§ **INSTRUCTIONS**
• A. Copy the passage of the Thomson Reuters article word for word, starting at "While Sifted readers" and ending at "Reuters’ product innovation.".
• B. According to the Thomson Reuters article, roughly how much money does the company have to invest in and acquire startups?
• C. Continue the Thomson Reuters article from the end of its last sentence.

While Sifted readers might be most familiar with Thomson Reuters’ news service, journalism today only accounts for “around 10%” of the company’s business, explains chief product officer David Wong.
It’s primarily a provider of data, information and advisory services to clients in the legal, tax and accounting sectors — and it’s now planning on using AI to double down on these offerings. And it’s putting serious capital behind the plan: it has around $10bn to invest in and acquire startups which can speed up Thomson Reuters’ product innovation.
“In the past couple of years Thomson Reuters has been in the middle of a pretty important transition and transformation of our business. AI is providing a huge opportunity for us to become much more of a technology and a software company, instead of a content and data company,” says Wong. “I think that’s a huge opportunity for how we work with startups.”
So far this year in Europe, Thomson Reuters has acquired Swedish invoicing and tax software startup Pagero and UK-based legal AI startup Safe Sign Technologies, as well as US-based tax and accounting AI startup Materia.
So how is the company planning on spending the rest of that $10bn, and how startups can best work with it?
Domain expertise
Wong explains that Thomson Reuters uses a “build, partner and buy” strategy for product development, and looks to acquire startups “where we think that there could be a new capability, or that we can move faster [by acquiring].”
Cambridge-founded Safe Sign Technologies was a good example of this, he says, as the startup had cracked technical problems around building large language model (LLM) technology for the legal profession.
“They had focused their efforts on discovering new ways to create these specialised, domain-specific language models, and they had cracked a few problems that we had not cracked yet,” Wong tells Sifted, adding that Thomson Reuters was able to solve a problem for the startup, by giving its research efforts access to more data and readily available legal expertise.

§ **DATA SECTION**
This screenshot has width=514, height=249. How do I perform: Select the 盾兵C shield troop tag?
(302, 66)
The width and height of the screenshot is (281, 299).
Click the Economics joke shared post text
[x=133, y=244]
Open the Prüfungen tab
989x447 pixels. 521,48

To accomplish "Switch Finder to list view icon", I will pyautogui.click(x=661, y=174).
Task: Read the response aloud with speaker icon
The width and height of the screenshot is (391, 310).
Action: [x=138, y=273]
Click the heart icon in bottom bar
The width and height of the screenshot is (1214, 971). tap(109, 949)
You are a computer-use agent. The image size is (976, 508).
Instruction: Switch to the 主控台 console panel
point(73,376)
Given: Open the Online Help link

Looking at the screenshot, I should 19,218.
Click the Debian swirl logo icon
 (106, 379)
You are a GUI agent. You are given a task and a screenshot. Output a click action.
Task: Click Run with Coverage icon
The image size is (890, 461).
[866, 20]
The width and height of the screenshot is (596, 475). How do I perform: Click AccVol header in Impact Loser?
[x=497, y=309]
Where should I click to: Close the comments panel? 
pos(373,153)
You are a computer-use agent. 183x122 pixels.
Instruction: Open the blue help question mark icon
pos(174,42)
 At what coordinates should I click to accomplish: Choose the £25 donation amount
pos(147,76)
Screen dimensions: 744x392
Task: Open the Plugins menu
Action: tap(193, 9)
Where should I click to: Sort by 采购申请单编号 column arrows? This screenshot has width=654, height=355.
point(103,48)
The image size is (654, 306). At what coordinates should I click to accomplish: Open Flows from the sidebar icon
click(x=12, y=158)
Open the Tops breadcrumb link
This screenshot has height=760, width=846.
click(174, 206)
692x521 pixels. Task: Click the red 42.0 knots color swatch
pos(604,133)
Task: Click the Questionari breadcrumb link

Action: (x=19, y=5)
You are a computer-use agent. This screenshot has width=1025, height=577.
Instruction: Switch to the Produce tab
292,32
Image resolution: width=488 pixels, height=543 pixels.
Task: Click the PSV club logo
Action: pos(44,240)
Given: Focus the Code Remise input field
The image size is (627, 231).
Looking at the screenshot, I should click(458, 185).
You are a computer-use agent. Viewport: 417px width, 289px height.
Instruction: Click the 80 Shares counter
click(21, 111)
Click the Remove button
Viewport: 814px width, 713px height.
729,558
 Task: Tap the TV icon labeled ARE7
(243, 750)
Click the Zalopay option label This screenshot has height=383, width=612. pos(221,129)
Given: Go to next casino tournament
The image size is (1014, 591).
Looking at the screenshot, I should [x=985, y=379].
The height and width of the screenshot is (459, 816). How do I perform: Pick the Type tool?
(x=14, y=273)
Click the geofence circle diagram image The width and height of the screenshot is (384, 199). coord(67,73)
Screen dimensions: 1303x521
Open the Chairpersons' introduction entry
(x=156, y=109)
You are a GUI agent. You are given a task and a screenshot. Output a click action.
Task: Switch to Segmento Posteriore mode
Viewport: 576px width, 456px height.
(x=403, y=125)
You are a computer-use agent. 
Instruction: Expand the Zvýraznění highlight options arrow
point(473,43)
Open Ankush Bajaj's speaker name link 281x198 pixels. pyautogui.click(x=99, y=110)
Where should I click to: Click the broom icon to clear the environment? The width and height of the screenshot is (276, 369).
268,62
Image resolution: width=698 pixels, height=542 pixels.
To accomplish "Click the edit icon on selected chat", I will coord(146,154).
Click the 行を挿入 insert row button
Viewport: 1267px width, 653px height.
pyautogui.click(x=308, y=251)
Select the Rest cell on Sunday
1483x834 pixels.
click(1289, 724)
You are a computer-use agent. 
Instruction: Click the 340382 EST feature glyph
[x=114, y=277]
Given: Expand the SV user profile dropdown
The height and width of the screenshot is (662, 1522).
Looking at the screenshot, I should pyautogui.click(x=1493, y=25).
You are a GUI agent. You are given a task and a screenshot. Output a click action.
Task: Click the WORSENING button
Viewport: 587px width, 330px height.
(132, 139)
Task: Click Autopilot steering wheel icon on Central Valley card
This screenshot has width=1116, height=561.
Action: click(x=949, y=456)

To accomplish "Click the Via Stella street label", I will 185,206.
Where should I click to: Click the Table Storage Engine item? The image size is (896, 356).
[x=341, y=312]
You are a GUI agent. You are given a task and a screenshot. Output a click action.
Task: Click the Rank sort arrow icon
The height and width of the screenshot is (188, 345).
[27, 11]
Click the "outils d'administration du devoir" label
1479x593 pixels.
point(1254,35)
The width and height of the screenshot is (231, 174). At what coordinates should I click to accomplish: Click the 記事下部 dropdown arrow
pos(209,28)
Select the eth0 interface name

§ **EXPECTED RESPONSES**
• A.
While Sifted readers might be most familiar with Thomson Reuters’ news service, journalism today only accounts for “around 10%” of the company’s business, explains chief product officer David Wong.
It’s primarily a provider of data, information and advisory services to clients in the legal, tax and accounting sectors — and it’s now planning on using AI to double down on these offerings. And it’s putting serious capital behind the plan: it has around $10bn to invest in and acquire startups which can speed up Thomson Reuters’ product innovation.

• B. Around $10bn.

• C.
He says that Thomson Reuters will continue to eye acquisition and investment opportunities in startups that are working on applying GenAI technology to very specialised, domain-specific problems.
“When concerted effort is put against trying to solve a particular narrow problem, you know — let’s say, trying to evaluate a particular class of contracts, or to draft a particular type of agreement — that actually can rival and exceed human quality. That’s one theme: which is specialising and building domain specific capabilities,” Wong tells Sifted.
Agents
Thomson Reuters is largely looking to partner with or buy AI startups that help solve its clients’ problems around knowledge retrieval and content creation, but is also interested in investing in startups that are working on “agentic” AI capabilities. What this means is technology that can automate whole tasks, rather than having to be prompted every step of the way.
“More and more tasks are going to be augmented or automated on behalf of the lawyer, the accountant, the tax preparer,” says Wong. “It’s about being the orchestrator of work, and being able to then effectively use the AI to be your team. That’s the trend that we’re seeing right now.”
“That’s one of the reasons why we invested in Materia, because they had cracked certain types of agentic flows… We’re very, very interested in taking a look at those types of investments.”
How to work with Thomson Reuters
Wong tells Sifted that the best way for startups to begin a partnership with Thomson Reuters is to reach out to the team at Thomson Reuters Ventures — the company’s early-stage investment fund.
“That’s probably the widest part of our funnel, just looking at how we set up relationships with startups,” he says.
Wong recommends that the next port of call for startups is to reach out to Thomson Reuters’ product teams, to begin demonstrating that there is a strong fit ahead of an acquisition.
“The ideal situations for us are where we partner first and establish how we work together with a startup to see if there is a complementary solution,” he says. “It’s always best to be able to put something in the hands of customers where they can see the power of the startup’s and Thomson Reuters’ technology together.”
He adds that one advantage he sees in European startups, compared to US counterparts, is that they tend to think more globally, rather than solely focusing on their home market.
“US-based startups are generally satisfied with the US market as a way of defining their TAM [total addressable market] and so, as a result, are US-centric. European and other non-US startups think about the whole world, and that’s really valuable for Thomson Reuters, because we’re a global company.”